Mas o craque da resenha também sabe falar sério. E a fisionomia muda quando lembra da passagem pelo Itumbiara, de Goiás, em 2008. Seduzido pelos dólares para voltar ao Catar, Oliveira abandonou a concentração, entrou no avião e deixou o técnico Paulo César Gusmão na mão. Uma dívida que carrega até hoje. Na entrevista ao GLOBOSPORTE.COM, o ex-jogador pediu desculpas ao treinador.

– Foi o maior erro que tive no futebol. Eu era titular, vinha bem e recebi a proposta do Catar. Falei com o PC, pedi para ir, mas ele disse que o clube não queria me liberar. E o sheik me ligando, falando que pagava o prometido… Teve um jogo no interior, levamos 2 a 0, e o PC me tirou no primeiro tempo. Fiquei irritado, né? Eu sempre quis voltar para o Catar, pois minha família se adaptou bem lá. E o sheik ligando… Cheguei no hotel, arrumei as coisas e fui embora sem falar com ninguém. Tentei pedir desculpas ao PC e não consegui falar com ele.

***

▶ [TRABALHO SOLICITADO]:
1. No trecho sobre Oliveira, qual técnico ele deixou na mão ao abandonar a concentração do Itumbiara?
2. Repita, do trecho sobre Oliveira, a parte que começa com as palavras que contêm "Mas o craque" e termina com "desculpas ao treinador.", sem alterar nada.

▶ [MATERIAL FORNECIDO]:
***

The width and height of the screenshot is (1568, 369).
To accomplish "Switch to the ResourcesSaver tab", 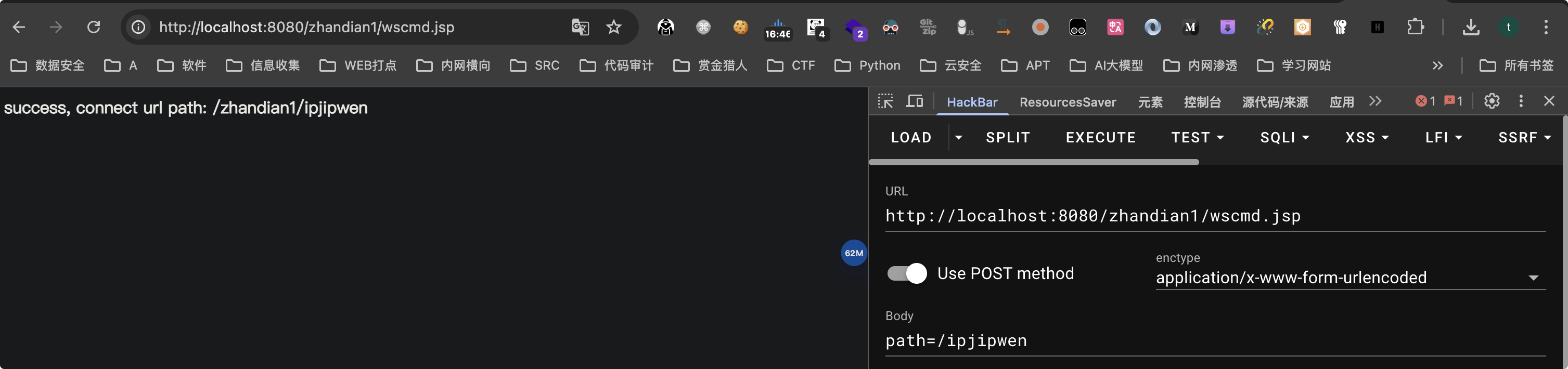I will [1067, 102].
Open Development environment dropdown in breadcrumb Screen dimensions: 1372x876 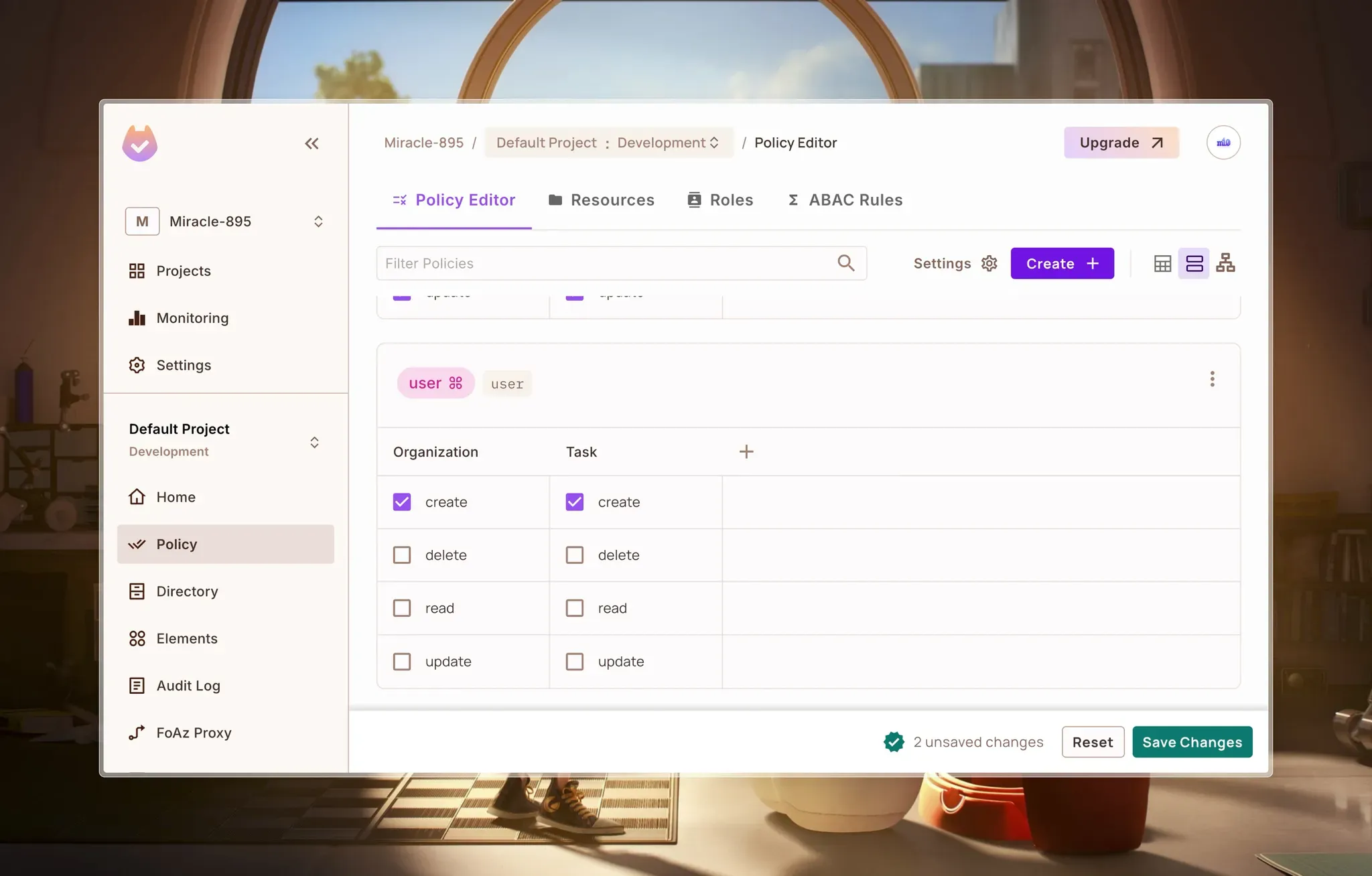tap(668, 143)
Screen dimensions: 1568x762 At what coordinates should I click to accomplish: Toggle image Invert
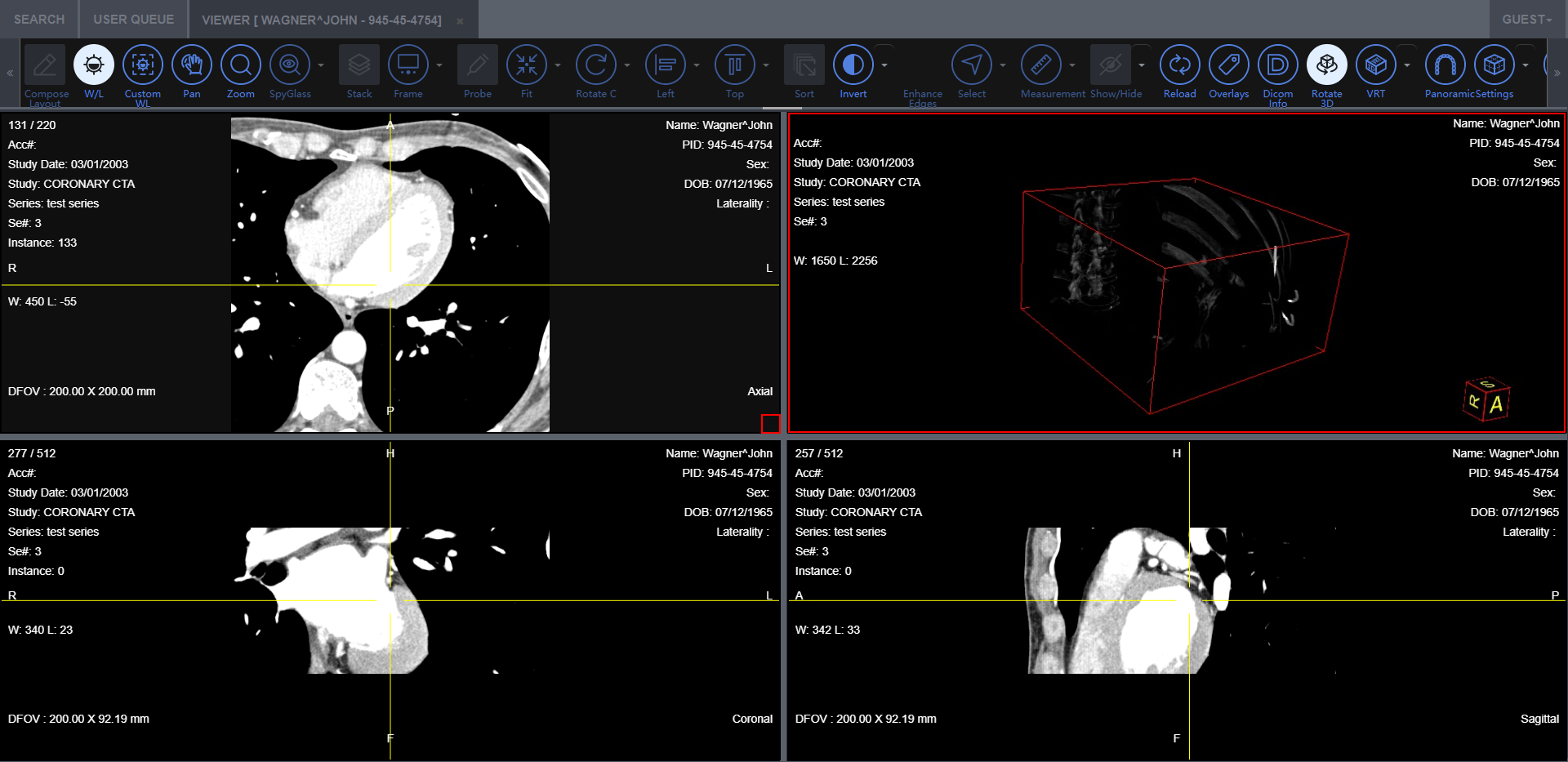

***

▶ [RESPOSTAS FORNECIDAS]:
1. Paulo César Gusmão.

2.
Mas o craque da resenha também sabe falar sério. E a fisionomia muda quando lembra da passagem pelo Itumbiara, de Goiás, em 2008. Seduzido pelos dólares para voltar ao Catar, Oliveira abandonou a concentração, entrou no avião e deixou o técnico Paulo César Gusmão na mão. Uma dívida que carrega até hoje. Na entrevista ao GLOBOSPORTE.COM, o ex-jogador pediu desculpas ao treinador.